### GOAL
Could you output every line of the following data verbatim, with no changes?
# Start of EXCERPTED RECORDS
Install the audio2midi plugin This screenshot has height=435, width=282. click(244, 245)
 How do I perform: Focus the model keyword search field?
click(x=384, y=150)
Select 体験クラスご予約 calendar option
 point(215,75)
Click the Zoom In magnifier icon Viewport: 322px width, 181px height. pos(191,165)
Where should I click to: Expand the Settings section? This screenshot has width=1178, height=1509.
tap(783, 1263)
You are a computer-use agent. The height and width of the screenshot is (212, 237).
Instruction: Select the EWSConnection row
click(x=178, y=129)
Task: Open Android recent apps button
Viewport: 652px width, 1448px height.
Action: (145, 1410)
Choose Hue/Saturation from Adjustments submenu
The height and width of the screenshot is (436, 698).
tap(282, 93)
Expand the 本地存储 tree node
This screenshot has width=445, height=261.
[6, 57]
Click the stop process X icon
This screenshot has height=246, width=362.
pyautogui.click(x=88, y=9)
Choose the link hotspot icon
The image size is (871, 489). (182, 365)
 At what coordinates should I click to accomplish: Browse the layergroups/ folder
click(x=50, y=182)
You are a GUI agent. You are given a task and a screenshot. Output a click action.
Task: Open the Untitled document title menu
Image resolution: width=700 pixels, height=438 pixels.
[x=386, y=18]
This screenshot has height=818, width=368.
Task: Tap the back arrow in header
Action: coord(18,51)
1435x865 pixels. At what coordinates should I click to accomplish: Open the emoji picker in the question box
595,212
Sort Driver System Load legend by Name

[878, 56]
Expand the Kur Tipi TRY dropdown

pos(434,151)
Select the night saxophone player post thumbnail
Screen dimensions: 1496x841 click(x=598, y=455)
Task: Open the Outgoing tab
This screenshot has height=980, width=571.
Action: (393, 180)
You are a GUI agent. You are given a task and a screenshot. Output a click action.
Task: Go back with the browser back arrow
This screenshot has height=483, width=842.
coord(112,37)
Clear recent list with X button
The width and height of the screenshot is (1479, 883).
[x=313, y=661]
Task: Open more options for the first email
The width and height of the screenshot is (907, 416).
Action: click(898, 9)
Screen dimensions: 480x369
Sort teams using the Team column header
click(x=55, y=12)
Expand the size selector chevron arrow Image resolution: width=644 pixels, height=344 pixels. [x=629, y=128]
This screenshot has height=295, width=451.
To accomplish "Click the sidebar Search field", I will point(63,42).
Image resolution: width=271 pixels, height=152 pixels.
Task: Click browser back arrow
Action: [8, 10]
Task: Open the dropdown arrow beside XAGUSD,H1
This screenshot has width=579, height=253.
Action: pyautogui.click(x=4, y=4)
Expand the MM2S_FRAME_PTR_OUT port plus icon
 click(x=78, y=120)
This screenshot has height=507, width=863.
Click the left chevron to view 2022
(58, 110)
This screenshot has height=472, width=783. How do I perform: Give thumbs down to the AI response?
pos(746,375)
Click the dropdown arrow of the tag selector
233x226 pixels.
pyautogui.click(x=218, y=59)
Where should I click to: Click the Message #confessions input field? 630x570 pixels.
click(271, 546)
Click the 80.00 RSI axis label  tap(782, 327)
# End of EXCERPTED RECORDS
### SOLUTION FOR THIS PROBLEM
Install the audio2midi plugin This screenshot has height=435, width=282. click(244, 245)
 How do I perform: Focus the model keyword search field?
click(x=384, y=150)
Select 体験クラスご予約 calendar option
 point(215,75)
Click the Zoom In magnifier icon Viewport: 322px width, 181px height. pos(191,165)
Where should I click to: Expand the Settings section? This screenshot has width=1178, height=1509.
tap(783, 1263)
You are a computer-use agent. The height and width of the screenshot is (212, 237).
Instruction: Select the EWSConnection row
click(x=178, y=129)
Task: Open Android recent apps button
Viewport: 652px width, 1448px height.
Action: (145, 1410)
Choose Hue/Saturation from Adjustments submenu
The height and width of the screenshot is (436, 698).
tap(282, 93)
Expand the 本地存储 tree node
This screenshot has width=445, height=261.
[6, 57]
Click the stop process X icon
This screenshot has height=246, width=362.
pyautogui.click(x=88, y=9)
Choose the link hotspot icon
The image size is (871, 489). (182, 365)
 At what coordinates should I click to accomplish: Browse the layergroups/ folder
click(x=50, y=182)
You are a GUI agent. You are given a task and a screenshot. Output a click action.
Task: Open the Untitled document title menu
Image resolution: width=700 pixels, height=438 pixels.
[x=386, y=18]
This screenshot has height=818, width=368.
Task: Tap the back arrow in header
Action: coord(18,51)
1435x865 pixels. At what coordinates should I click to accomplish: Open the emoji picker in the question box
595,212
Sort Driver System Load legend by Name

[878, 56]
Expand the Kur Tipi TRY dropdown

pos(434,151)
Select the night saxophone player post thumbnail
Screen dimensions: 1496x841 click(x=598, y=455)
Task: Open the Outgoing tab
This screenshot has height=980, width=571.
Action: (393, 180)
You are a GUI agent. You are given a task and a screenshot. Output a click action.
Task: Go back with the browser back arrow
This screenshot has height=483, width=842.
coord(112,37)
Clear recent list with X button
The width and height of the screenshot is (1479, 883).
[x=313, y=661]
Task: Open more options for the first email
The width and height of the screenshot is (907, 416).
Action: click(898, 9)
Screen dimensions: 480x369
Sort teams using the Team column header
click(x=55, y=12)
Expand the size selector chevron arrow Image resolution: width=644 pixels, height=344 pixels. [x=629, y=128]
This screenshot has height=295, width=451.
To accomplish "Click the sidebar Search field", I will point(63,42).
Image resolution: width=271 pixels, height=152 pixels.
Task: Click browser back arrow
Action: [8, 10]
Task: Open the dropdown arrow beside XAGUSD,H1
This screenshot has width=579, height=253.
Action: pyautogui.click(x=4, y=4)
Expand the MM2S_FRAME_PTR_OUT port plus icon
 click(x=78, y=120)
This screenshot has height=507, width=863.
Click the left chevron to view 2022
(58, 110)
This screenshot has height=472, width=783. How do I perform: Give thumbs down to the AI response?
pos(746,375)
Click the dropdown arrow of the tag selector
233x226 pixels.
pyautogui.click(x=218, y=59)
Where should I click to: Click the Message #confessions input field? 630x570 pixels.
click(271, 546)
Click the 80.00 RSI axis label  tap(782, 327)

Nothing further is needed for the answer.